The impact of the financial services meltdown is evident all around the insurance industry. A new survey from Charlottesville, Va.-based SNL Financial leaves no doubt about the wounds the crisis has inflicted on the compensation of C-level insurance executives.
The survey, “Executive Compensation Review for Insurance,” notes that total compensation was down by 11% across all lines of business. Not surprisingly, the most auspicious drop came for executives in the mortgage and financial guarantee sector, where CEOs saw their year-over-year compensation fall by an average of 73% and CFOs saw a 46% reduction.
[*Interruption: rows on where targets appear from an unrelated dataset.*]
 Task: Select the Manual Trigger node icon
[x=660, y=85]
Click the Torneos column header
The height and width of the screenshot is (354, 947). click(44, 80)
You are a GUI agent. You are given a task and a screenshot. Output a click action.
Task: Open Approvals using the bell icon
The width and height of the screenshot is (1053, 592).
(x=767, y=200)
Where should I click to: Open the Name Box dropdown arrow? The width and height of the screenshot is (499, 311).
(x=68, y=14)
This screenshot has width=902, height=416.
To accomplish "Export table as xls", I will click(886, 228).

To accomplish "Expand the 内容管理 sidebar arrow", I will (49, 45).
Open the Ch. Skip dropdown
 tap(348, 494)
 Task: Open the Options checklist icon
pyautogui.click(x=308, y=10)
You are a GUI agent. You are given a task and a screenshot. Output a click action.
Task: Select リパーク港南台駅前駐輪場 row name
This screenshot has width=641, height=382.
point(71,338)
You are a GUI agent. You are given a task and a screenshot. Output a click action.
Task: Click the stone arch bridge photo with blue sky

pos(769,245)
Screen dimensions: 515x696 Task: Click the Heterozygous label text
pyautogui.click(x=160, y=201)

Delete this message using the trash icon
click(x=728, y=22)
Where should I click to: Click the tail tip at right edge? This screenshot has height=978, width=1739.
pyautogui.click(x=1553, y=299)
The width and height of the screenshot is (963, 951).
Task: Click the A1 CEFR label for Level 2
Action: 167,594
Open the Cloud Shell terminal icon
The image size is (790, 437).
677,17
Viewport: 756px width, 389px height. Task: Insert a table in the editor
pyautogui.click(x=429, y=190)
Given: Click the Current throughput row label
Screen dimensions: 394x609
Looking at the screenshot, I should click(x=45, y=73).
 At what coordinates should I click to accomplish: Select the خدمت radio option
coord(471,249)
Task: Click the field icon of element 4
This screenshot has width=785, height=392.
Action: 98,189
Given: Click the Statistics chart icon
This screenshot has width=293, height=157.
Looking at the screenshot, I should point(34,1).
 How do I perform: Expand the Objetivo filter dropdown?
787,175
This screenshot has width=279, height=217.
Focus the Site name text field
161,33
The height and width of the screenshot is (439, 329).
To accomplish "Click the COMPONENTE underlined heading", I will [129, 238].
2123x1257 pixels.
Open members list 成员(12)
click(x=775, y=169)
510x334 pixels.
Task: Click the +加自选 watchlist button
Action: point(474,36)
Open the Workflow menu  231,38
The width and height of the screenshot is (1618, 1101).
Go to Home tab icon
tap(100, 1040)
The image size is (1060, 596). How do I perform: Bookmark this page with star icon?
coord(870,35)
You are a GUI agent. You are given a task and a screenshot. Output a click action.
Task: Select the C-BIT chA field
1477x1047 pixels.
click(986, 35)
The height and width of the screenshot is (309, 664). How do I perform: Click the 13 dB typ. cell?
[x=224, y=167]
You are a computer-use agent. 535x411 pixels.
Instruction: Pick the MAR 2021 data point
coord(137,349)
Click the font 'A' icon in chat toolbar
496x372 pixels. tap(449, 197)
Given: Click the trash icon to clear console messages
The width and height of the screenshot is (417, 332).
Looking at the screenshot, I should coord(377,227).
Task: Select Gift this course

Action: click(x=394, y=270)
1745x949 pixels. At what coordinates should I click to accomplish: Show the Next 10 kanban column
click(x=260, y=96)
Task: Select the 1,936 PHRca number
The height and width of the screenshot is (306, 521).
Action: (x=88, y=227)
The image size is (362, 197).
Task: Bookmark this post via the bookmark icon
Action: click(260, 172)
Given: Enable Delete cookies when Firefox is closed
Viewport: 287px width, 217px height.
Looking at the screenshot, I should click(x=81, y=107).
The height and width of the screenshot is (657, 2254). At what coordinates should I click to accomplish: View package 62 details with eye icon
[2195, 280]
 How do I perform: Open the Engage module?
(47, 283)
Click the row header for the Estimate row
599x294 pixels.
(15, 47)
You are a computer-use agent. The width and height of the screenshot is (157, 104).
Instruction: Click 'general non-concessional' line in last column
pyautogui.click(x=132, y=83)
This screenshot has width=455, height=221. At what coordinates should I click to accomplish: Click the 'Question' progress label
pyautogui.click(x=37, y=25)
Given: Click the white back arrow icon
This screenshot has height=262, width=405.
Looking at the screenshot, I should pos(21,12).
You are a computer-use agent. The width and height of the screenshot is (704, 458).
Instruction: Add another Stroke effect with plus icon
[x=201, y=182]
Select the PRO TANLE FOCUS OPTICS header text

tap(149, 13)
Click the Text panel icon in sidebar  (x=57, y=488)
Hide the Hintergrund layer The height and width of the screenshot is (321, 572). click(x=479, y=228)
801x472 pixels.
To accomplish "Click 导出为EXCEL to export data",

CEOs at multi-line and managed care carriers also took a big hit, recording average reductions of 27% and 24%, respectively. The sole line of business to counter this trend was life and health insurers, whose CEOs recorded a 3% increase.
These numbers do not come as a surprise to Will Retzer, a lead analyst at SNL. "If you look at the complete picture, compensation is really well linked to performance," Retzer tells Insurance Networking News. "Base salary rose across the board for all insurance companies, but total compensation fell."
Retzer notes that at a large insurer, base salary can make up as little as 10% of executive pay, with a similar, shrinking percentage coming in the form of a cash bonus, while more than half comes from equity awards. Indeed, the average percentage derived from equity awards rose to 56% for CEOs in 2008, up from 49% in 2007.
Despite the largely negative tenor of the numbers, Retzer says things could be worse, especially when held up against other sectors. "When I look at insurance, it's not as affected as much as the rest of the financial services industries."